What is the distribution of this random variable?

Question

Find the distribution of this random variable: $$X_t=\exp\left(t \int_0^t sdW_s\right)$$
knowing that $W$ is a Brownian motion in the filtered space $(\Omega, \mathcal{F},P,(\mathcal{F}_t)_{t\geq0} )$.

Answer 1

Without using any techniques from Ito calculus, let's write:

$$\int_0^t s dW_s = \lim_{n \to \infty} \sum_{k=0}^{n-1} \frac{kt}{n} \left ( W_{\frac{(k+1)t}{n}}-W_{\frac{kt}{n}} \right )$$

Let $X_k = W_{\frac{(k+1)t}{n}}-W_{\frac{kt}{n}}$, then the $X_k$ are iid and $N(0,t/n)$. So we have

$$\int_0^t s dW_s = \lim_{n \to \infty} \sum_{k=0}^{n-1} \frac{kt}{n} X_k$$

Because $\frac{kt}{n} X_k$ are independent, we have

$$\text{Var} \left ( \sum_{k=0}^{n-1} \frac{kt}{n} X_k \right ) = \sum_{k=0}^{n-1} \frac{k^2 t^2}{n^2} \frac{t}{n}$$

This last sum converges to $\int_0^t x^2 dx = t^3/3$, so the integral is distributed as $N(0,t^3/3)$.

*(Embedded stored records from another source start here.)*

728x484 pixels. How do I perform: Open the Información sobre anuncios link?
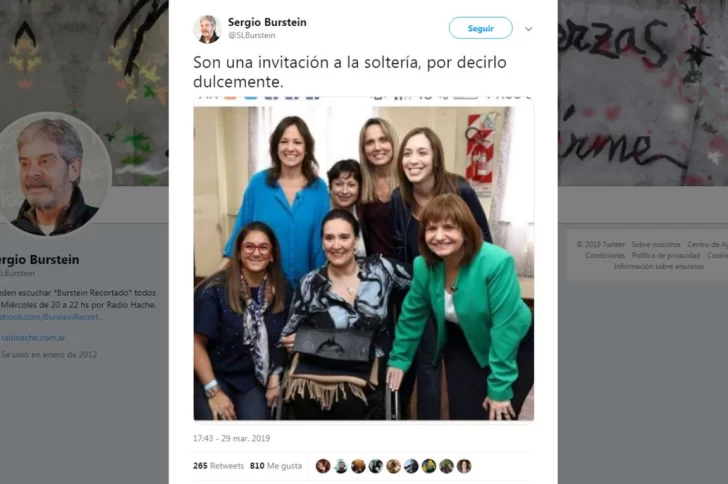point(658,266)
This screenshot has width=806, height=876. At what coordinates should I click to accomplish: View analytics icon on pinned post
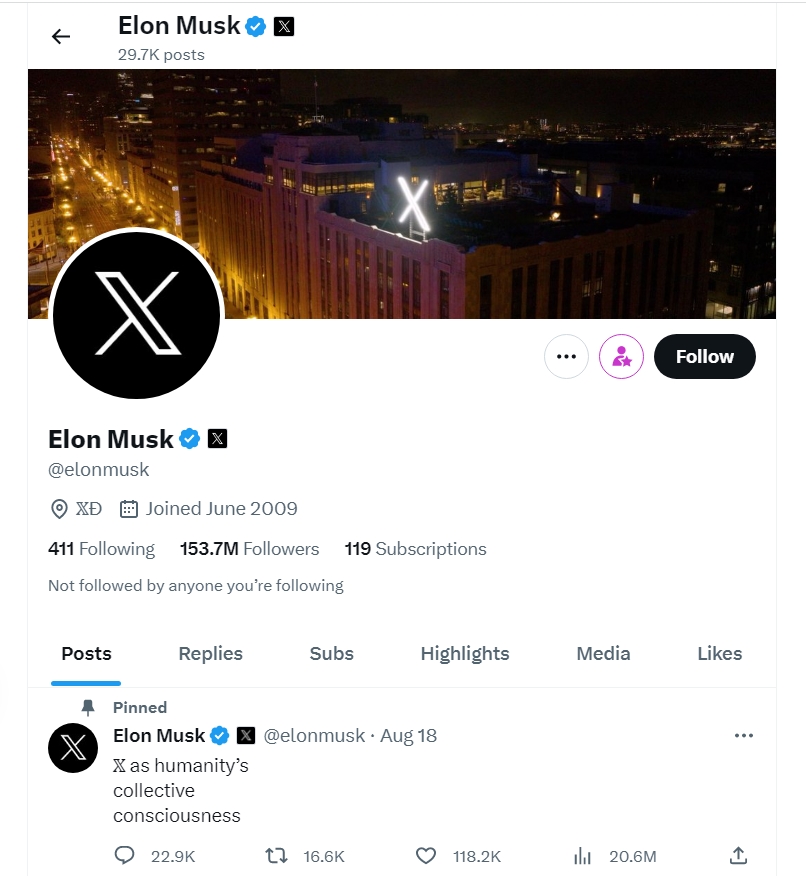583,856
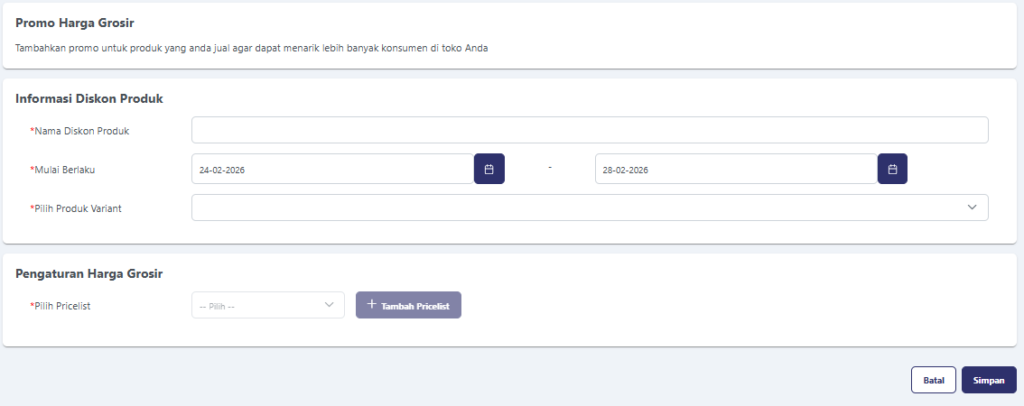Cancel the form with the Batal button

click(933, 380)
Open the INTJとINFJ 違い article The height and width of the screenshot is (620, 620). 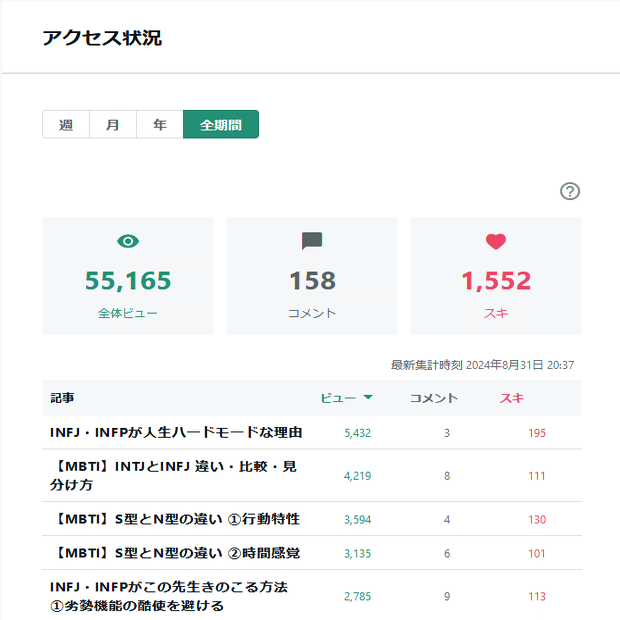pyautogui.click(x=173, y=475)
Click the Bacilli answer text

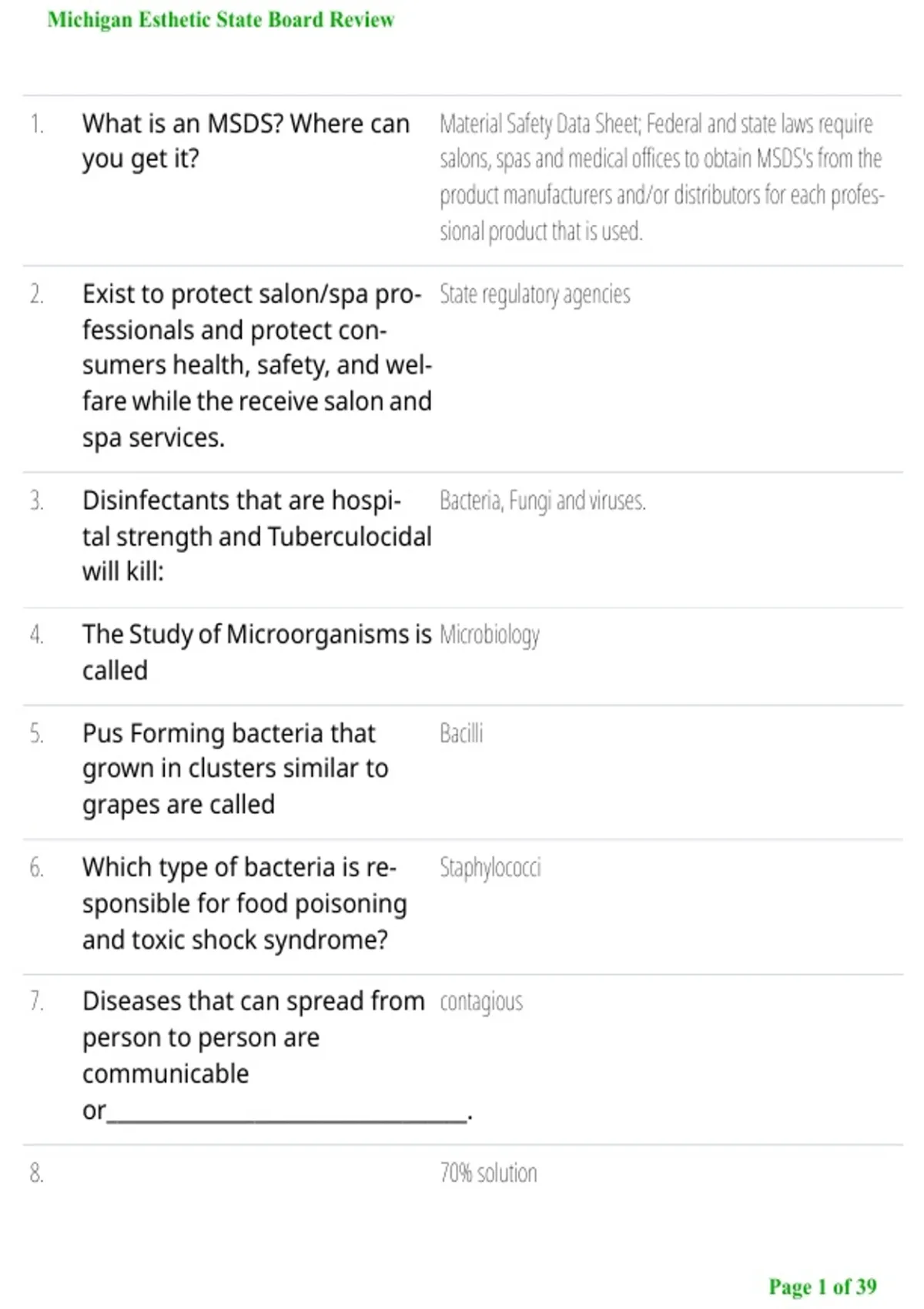461,733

Incidentally, this shows that for any $f \in C([0,t])$, $\int_0^t f(s) dW_s$ is distributed as $N\left ( 0,\int_0^t f(s)^2 ds \right )$.

The remainder of the problem is to find the distribution of $\exp(X)$ when $X$ is $N(0,t^5/3)$. This is not a problem about stochastic processes, merely one about probability. Can you finish from here?